_Description of the task_.
Among these records, tally each line with the word "field"; the answer is that number alone.

[Stored data entries]
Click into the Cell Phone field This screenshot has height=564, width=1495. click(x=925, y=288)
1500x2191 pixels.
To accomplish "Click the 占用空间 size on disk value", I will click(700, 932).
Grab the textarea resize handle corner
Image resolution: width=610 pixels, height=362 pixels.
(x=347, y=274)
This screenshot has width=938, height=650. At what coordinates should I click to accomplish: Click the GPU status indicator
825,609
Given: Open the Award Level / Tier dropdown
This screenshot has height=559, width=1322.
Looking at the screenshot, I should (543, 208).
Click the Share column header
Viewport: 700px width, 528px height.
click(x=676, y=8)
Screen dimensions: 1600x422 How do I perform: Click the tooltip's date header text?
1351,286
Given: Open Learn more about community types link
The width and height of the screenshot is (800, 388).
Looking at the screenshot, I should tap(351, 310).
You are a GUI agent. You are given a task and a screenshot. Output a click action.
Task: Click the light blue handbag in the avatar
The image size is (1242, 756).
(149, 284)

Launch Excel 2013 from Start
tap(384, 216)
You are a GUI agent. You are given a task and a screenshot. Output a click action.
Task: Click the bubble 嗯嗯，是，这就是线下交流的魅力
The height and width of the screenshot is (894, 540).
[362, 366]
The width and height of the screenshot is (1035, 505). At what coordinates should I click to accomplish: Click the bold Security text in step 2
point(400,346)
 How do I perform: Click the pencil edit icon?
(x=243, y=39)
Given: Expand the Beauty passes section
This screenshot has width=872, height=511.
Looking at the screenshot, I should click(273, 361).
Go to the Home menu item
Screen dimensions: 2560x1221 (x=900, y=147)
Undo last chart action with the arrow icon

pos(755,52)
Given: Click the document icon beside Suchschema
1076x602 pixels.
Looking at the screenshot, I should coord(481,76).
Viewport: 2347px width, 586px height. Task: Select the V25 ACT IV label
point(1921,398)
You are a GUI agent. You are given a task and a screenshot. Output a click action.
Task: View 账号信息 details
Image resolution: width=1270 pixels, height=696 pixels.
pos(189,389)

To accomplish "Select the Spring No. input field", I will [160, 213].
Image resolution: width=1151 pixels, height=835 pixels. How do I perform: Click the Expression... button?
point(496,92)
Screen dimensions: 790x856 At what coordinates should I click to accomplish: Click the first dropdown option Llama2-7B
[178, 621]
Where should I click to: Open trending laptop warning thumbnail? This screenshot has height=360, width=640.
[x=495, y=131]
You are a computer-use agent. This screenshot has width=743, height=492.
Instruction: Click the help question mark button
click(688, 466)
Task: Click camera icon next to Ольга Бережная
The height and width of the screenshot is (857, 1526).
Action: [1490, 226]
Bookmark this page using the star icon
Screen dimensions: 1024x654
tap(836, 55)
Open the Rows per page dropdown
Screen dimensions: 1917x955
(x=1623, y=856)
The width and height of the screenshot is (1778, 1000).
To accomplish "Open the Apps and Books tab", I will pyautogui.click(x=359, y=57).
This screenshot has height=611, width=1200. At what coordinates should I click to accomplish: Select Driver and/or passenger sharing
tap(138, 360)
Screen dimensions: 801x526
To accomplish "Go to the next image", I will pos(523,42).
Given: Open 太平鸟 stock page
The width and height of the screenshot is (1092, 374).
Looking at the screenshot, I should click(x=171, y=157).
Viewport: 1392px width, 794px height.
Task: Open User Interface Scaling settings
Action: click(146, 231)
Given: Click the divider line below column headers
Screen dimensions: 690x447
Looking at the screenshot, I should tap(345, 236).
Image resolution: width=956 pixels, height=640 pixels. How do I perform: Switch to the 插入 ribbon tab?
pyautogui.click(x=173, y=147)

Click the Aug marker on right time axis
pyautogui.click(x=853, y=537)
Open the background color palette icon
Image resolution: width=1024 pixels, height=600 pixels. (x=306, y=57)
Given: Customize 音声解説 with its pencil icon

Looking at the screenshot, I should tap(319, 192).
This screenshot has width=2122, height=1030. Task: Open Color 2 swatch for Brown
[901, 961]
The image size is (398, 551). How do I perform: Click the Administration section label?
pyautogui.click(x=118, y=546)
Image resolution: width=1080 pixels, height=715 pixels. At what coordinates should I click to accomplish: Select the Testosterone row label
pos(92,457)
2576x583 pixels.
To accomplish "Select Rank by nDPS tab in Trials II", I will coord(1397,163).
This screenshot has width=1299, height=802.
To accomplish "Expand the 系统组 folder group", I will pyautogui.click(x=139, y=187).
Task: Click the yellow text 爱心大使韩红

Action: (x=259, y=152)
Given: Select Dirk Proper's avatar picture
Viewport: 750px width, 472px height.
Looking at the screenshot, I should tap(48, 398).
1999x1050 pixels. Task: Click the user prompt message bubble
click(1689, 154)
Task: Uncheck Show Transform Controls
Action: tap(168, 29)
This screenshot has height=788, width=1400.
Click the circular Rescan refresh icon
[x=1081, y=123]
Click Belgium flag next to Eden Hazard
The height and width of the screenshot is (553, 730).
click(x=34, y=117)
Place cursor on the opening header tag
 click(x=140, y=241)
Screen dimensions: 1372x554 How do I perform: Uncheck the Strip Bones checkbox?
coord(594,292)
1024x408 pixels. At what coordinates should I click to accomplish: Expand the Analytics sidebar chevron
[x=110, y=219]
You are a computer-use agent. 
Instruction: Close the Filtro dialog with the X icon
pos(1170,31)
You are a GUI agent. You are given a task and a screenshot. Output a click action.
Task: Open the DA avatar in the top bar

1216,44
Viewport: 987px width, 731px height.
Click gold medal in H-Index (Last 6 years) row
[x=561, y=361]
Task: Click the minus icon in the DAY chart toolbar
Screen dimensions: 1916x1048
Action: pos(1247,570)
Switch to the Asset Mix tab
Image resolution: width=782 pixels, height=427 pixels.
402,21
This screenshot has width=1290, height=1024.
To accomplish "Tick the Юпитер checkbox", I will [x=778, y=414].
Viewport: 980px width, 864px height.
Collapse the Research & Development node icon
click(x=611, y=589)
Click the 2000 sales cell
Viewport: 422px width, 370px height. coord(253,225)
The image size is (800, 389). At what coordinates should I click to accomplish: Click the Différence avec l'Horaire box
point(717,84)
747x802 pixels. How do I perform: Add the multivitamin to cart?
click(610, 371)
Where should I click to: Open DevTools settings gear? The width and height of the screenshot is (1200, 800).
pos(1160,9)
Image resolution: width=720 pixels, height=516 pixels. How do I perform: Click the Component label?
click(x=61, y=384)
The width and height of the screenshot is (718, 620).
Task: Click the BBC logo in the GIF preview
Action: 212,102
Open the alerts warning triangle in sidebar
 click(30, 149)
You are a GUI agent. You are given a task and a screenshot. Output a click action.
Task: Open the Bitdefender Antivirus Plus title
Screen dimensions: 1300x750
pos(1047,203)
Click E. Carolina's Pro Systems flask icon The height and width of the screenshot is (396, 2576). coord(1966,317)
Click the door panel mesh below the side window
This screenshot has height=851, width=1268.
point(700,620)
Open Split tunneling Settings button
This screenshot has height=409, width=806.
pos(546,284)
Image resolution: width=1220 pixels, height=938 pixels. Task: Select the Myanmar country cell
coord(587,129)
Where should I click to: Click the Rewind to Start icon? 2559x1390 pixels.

_The completed task_.
2